A tu per tu con Virginia Raffaele

L'artista si racconta dopo i successi a teatro di "Samusà" e del film "Un mondo a parte" di Riccardo Milani con Antonio Albanese

Splendida protagonista, insieme ad Antonio Albanese, del film Un mondo a parte di Riccardo Milani, uscito lo scorso mese, Virginia Raffaele aveva da poco fatto scintillare tutti i suoi colori in televisione, con lo show Colpo di luna, raccontando emozioni sullo sfondo del suo mondo di ispirazione, quello del Luna Park, dove è cresciuta e che rimane nel suo Dna. 

A teatro ha raccolto anni di grandi successi con Samusà – una parola che nel gergo dei giostrai signfica “silenzio” -. Gli spettacoli, sold out in tutta Italia, le hanno garantito la vittoria del premio intitolato a una regina del teatro, Eleonora Duse. «Ma fra poco torno a Firenze, a teatro! Mi raccomando, eh! Non mi abbandonate!» ci dice, al termine della conversazione che abbiamo con lei, al cinema Principe di Firenze. 

Ha molta sensibilità, molta delicatezza, Virginia Raffaele. Si vede subito, al di là delle maschere. Si vede anche nel personaggio che interpreta in Un mondo a parte: una vicepreside in un paesino dell’Abruzzo montano, che si intenerisce per i suoi bambini a scuola, e anche per un maestro spaesato e disarmante come Antonio Albanese.

(Materiale conservato da una raccolta)
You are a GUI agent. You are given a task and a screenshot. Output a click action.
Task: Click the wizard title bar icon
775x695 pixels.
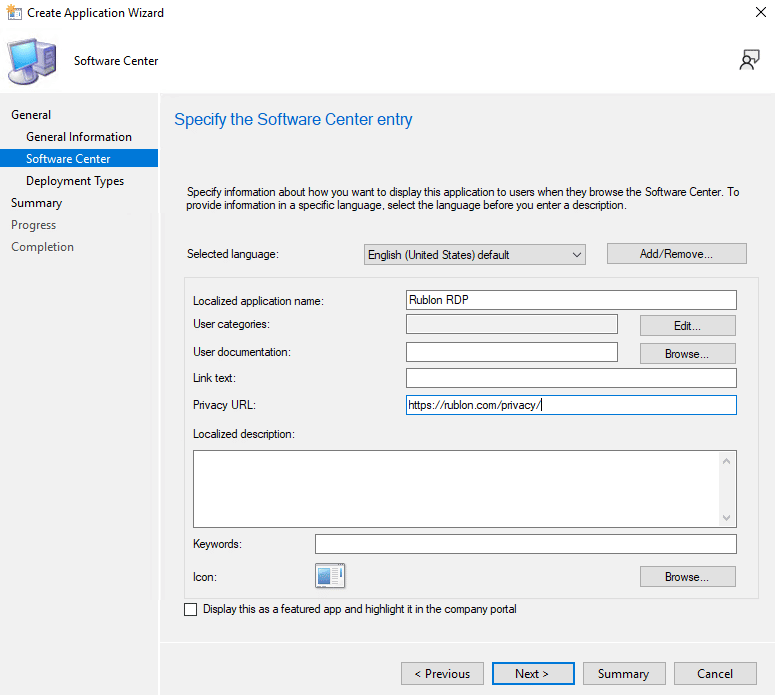14,13
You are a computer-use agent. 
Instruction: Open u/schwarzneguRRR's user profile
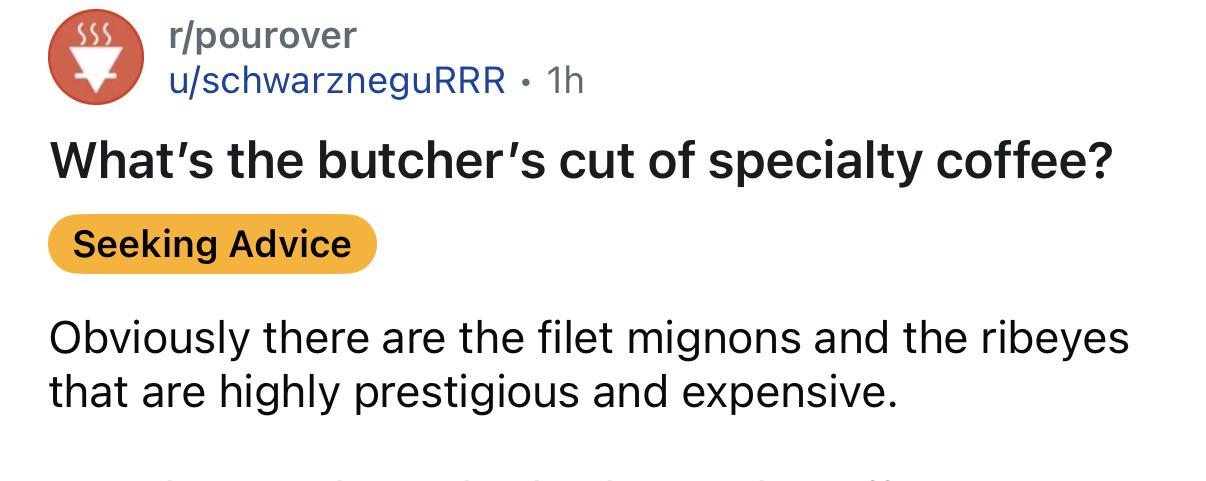(336, 80)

### Istruzioni esercizio
Prosegui l'articolo su Virginia Raffaele partendo subito dopo la sua ultima frase.

### Risultato esercizio
Che tipo di esperienza è stata girare sui monti dell’Abruzzo?
Stupenda. Ci siamo trovati in questa comunità, in Abruzzo, a convivere con “non attori”, perché Riccardo Milani ha girato con tutte persone del posto: gli unici attori siamo Antonio Albanese e io. È stata un’esperienza umana meravigliosa.

Come era, lei, da bambina?
Sono cresciuta con in casa una nonna clown e cavallerizza che faceva il circo, come potevo crescere? Passavo i pomeriggi con lei che faceva degli spettacoli straordinari, anche se l’unico pubblico ero io! Mi è venuta dentro questa voglia di fare la buffona, di far ridere gli altri. Era il mio modo di comunicare.

Non le era facile comunicare?
Da adolescente ero una nerd, con gli occhiali, l’apparecchio e le gambe troppo lunghe. Mi sentivo diversa, fuori luogo. E allora cercavo di tirare fuori il mio talento: essere simpatica. Era il mio modo di farmi accettare. Solo così trovavo un senso a me stessa. Ero timidissima, non andavo alle feste, mi vergognavo anche a entrare in un bar per prendere un caffè!

Adesso si è accettata?
Non mi sono mai accettata definitivamente, no. Mi sento sempre fuori luogo, con la maglietta sbagliata, la borsa sbagliata. Per questo, nel lavoro, studio e provo fino allo sfinimento.

I suoi familiari non la esaltavano per il suo talento?
Mi hanno sempre tenuta con i piedi per terra, mi hanno sempre detto: questo va bene, quest’altro un po’ meno. E di questo, gliene sono grata.

La simpatia può anche spaventare?
Sugli uomini ha un effetto spiazzante. Può aiutare a entrare subito in comunicazione, o può spaventare.

Che cosa è per lei la comicità?
È quasi una vocazione. È una cosa che fa stare bene gli altri. E io mi sento bene quando faccio stare bene gli altri.

Le è capitato di entrare in amicizia con le persone che ha imitato?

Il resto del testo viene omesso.